• Texte fourni:
*-*-*
Q.- Alors N. Sarkozy a décidé de suspendre.
 
R.-...C'est-à-dire, on est l'un des rares pays au monde qui dit : stop ! On a besoin d'expertise complémentaire. Puis c'est autorisé au plan européen mais la France dit : en France, on fait jouer la cause de sauvegarde. On l'a notifié à Bruxelles et je vous informe que formellement et juridiquement, elle sera envoyée demain à Bruxelles. Donc interdiction du Monsanto 810 en France. En attendant...
 
Q.- Mais alors ce qu'on ne comprend pas très bien...
 
R.- Attendez, en attendant qu'il y ait une nouvelle expertise européenne pour savoir si finalement ce produit - expertises plus approfondies, parce qu'il a été autorisé il y a dix ans, il y a dix ans, pour savoir si ce produit en faisant des expertises complémentaires - peut être à nouveau autorisé. Mais pour l'instant, la France applique le « Grenelle de l'environnement », la clause de sauvegarde. Par ailleurs, le Grenelle disait : augmenter la recherche - on multiplie par huit la recherche ; deuxièmement, une haute autorité avec des scientifiques et la société civile pour regarder les conditions de développement des biotechnologies. Il n'y a pas que le maïs, il y a dans des tas d'autres domaines où il y a des biotechnologies, des principes de transparence, de précaution, voilà.
*-*-*
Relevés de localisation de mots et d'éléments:
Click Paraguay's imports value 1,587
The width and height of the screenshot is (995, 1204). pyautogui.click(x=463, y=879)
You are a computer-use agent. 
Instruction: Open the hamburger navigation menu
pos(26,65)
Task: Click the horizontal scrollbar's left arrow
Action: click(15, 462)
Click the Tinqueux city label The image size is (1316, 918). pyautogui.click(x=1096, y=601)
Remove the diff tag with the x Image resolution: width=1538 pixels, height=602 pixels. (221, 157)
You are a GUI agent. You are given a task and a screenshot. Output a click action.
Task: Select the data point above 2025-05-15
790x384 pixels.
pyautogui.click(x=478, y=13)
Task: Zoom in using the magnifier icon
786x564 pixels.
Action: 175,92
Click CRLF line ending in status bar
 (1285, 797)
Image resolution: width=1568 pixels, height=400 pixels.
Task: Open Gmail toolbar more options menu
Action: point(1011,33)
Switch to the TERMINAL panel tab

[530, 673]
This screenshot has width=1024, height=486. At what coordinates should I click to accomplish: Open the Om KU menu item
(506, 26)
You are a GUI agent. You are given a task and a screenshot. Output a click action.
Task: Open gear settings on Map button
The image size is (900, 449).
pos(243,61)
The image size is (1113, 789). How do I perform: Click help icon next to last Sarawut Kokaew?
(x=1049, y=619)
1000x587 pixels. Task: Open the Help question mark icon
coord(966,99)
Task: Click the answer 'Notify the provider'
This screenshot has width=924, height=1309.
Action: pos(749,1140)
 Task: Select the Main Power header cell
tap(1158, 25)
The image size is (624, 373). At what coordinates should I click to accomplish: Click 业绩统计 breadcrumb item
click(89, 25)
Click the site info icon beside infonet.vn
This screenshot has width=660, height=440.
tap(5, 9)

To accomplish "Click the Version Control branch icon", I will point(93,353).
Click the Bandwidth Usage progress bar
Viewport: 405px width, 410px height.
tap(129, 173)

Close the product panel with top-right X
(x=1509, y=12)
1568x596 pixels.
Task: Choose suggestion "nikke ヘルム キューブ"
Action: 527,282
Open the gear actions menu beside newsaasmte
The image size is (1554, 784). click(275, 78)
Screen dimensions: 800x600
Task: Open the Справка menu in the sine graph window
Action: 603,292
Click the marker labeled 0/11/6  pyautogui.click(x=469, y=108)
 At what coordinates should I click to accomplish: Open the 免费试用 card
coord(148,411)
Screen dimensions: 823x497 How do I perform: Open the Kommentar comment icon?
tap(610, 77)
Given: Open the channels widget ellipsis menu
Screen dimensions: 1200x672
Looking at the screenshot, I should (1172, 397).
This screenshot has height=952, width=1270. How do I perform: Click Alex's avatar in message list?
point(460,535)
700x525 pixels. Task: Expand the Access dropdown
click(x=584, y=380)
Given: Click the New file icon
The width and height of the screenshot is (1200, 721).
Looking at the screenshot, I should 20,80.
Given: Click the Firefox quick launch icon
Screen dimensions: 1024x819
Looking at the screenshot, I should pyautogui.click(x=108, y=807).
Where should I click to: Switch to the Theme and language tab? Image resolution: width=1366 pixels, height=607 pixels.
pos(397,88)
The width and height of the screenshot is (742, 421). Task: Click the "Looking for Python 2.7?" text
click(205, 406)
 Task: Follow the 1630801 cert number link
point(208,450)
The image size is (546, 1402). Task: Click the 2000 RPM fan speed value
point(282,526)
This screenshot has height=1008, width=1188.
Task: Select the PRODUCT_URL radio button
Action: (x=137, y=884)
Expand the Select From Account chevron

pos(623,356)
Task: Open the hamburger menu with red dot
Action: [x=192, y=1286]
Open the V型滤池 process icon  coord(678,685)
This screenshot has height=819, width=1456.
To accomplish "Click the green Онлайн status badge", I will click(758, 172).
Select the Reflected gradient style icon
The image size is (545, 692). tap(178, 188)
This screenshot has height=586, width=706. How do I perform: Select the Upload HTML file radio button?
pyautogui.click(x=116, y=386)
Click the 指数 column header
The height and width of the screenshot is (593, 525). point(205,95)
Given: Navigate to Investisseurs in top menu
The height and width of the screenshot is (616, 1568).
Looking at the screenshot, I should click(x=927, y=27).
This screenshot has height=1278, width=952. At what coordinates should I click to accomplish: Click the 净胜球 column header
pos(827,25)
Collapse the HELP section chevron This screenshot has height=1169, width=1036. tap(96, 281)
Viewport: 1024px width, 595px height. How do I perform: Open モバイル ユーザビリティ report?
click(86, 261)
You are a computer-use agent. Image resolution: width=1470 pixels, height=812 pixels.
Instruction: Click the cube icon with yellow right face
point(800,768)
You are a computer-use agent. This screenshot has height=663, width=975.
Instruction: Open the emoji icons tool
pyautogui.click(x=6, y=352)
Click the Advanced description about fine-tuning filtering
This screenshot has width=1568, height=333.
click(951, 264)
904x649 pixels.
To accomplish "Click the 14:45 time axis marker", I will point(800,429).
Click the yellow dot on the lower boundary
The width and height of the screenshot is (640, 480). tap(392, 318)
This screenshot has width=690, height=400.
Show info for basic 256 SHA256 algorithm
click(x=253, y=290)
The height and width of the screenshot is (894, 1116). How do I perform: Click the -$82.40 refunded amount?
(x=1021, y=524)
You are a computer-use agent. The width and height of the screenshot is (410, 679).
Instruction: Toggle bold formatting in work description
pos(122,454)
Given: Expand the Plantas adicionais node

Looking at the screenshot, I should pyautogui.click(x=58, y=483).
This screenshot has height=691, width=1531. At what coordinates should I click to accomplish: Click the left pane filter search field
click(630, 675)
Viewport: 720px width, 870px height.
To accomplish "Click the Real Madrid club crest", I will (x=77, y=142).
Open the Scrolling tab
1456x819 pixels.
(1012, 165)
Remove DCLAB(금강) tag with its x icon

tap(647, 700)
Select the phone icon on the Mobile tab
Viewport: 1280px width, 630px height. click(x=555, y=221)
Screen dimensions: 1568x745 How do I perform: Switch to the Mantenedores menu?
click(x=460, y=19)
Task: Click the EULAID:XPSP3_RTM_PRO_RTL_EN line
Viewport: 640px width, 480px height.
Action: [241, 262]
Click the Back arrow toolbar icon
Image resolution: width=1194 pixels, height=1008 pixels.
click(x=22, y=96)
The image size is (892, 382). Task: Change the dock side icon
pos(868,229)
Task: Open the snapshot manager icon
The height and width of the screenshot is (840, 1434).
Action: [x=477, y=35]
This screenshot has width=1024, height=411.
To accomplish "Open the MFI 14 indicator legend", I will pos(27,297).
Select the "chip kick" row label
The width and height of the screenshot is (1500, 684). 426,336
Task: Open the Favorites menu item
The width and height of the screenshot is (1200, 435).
*-*-*
• Consignes:
- 1) D'après l'entretien sur l'interdiction du maïs Monsanto 810, par combien la recherche est-elle multipliée ?
- 2) Écrivez la suite de l'entretien sur l'interdiction du maïs Monsanto 810, après sa dernière phrase.

• Réponses:
- 1) Par huit.

- 2)
Q.- Alors justement sur ce point, sur ce haut comité, les écologistes dissent : dans le Grenelle on parlait d'une Haute autorité et ce n'est pas la même chose, c'est moins bien ?
 
R.- Non, oui enfin, on est vraiment sur les mots, la question est la suivante : nous avons besoin que les informations ne soient pas données par une seule science, mais par plusieurs sciences, et plusieurs regards sur la société. C'est à la fois un sujet scientifique mais pas que scientifique. Et donc j'ai proposé dans le texte de loi, qu'il y ait une Haute autorité conformément au Grenelle. Les sénateurs disent : attendez ! Le mot « Haute autorité » veut dire que c'est cette instance qui décidera, ce que personne n'a demandé. C'est aux politiques d'assumer, la Haute autorité doit éclairer. Et donc pour éviter la confusion, le Sénat a proposé à l'unanimité de tous les sénateurs - ça a été voté à l'unanimité - qu'on transforme le mot « Haute autorité » en « Haut conseil des biotechnologies. »
 
Q.- Alors justement...
 
R.- C'est un sujet très sincèrement...
 
Q.- M. Barnier, le ministre de l'Agriculture, lui, a annoncé qu'il y aurait de nouvelles autorisations pour des cultures OGM. Est-ce qu'il ne fallait pas attendre la création de cette Haute autorité pour le faire ?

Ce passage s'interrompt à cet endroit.